The World Resources Report (WRR) says: “Soils under intensive monoculture tend to lose organic matter and their ability to retain moisture, thus becoming more susceptible to erosion and ultimately losing their fertility and productivity.” Spread of intensive monocultures generally involves a higher reliance on chemical pesticides. A very small part of the pesticide applied on a field – less than 0.1 per cent in some insecticides – actually reaches its target organism. The rest plays the role of polluting land and water, poisoning birds and other forms of life. As WRR says, “wholesale elimination of helpful soil dwelling insects and micro organisms that build soil and plant nutrition sometimes occurs, essentially sterilising the soil.”

The London Food Commission admitted that at least 92 pesticides cleared for use in Britain have been linked with cancer, birth defects or genetic mutation in animal studies. Another report of the National Academy of Sciences, USA, said that pesticides in the food of US citizens may cause more than one million additional cases of cancer in the US over their life-time.

This rapid decline of natural fertility of farmland as well as poorer quality of food produced on it has led to a re-discovery of the benefits of organic farming methods by farmers in many parts of the world, including India. Dr Miguel Altieri, agro-ecology expert at the University of California has estimated that there are already about 5 million hectares of farms being recuperated through ecological methods by two and a half million families around the world. Jules Pretty has analysed 45 non-chemical agricultural initiatives spread across 17 African countries. From these some 730,000 farming households have substantially improved their food production and food security. In 95 per cent of the projects where yield increases were the aim cereal yields have improved by 50-100 per cent. Various methods of composting and making better use of dung, leaves and other organic manure are now well-established. Similarly many ecologically safe pest-repellents are well-known. Similarly crop and variety diversity, crop rotations which maintain fertility of land are integral to the success of organic farming.

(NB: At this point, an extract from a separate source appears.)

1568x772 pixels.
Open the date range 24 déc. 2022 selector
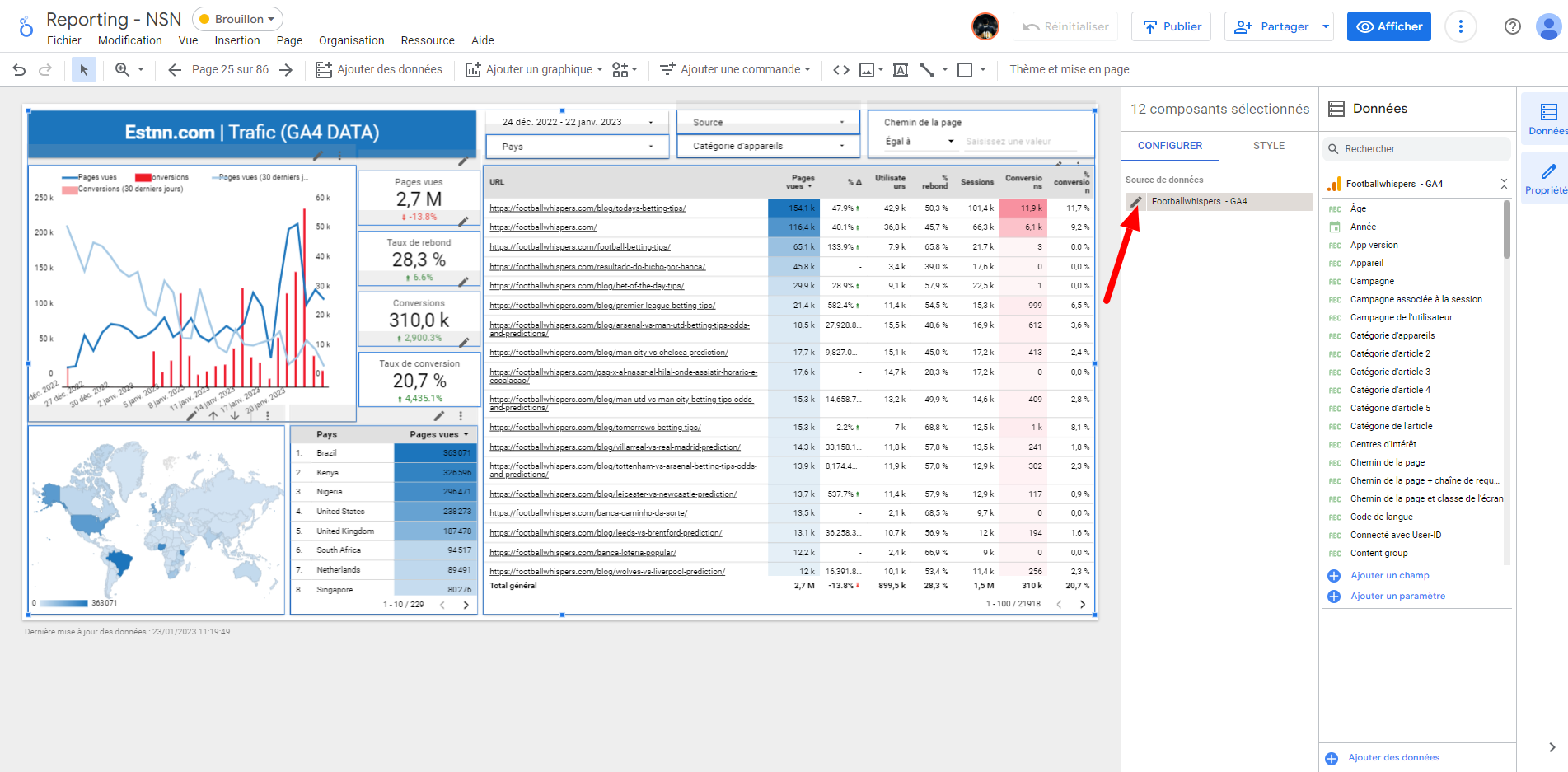point(576,123)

It is the health of soil which is ultimately the most important determinant of the sustainability of any country’s food and farming system, including pastures, forestry and animal husbandry. Organic farming is a must if we have to get back the good health of our soil. Only organic farming can bring back the earthworms and various micro-organisms who constitute the living soil and contribute free of cost to the fertility of our farming will also save massive amounts of water in these days of water scarcity. Organic manure and composting increase the water retention capacity of the soil. Organic farming generally produces more hardy plants, particularly if local well adapted seed varieties are used. This will be a big asset to face adverse weather conditions in these times of climate change. In addition, shift to organic farming will also have important mitigation benefits by contributing to a significant reduction in greenhouse gas emissions.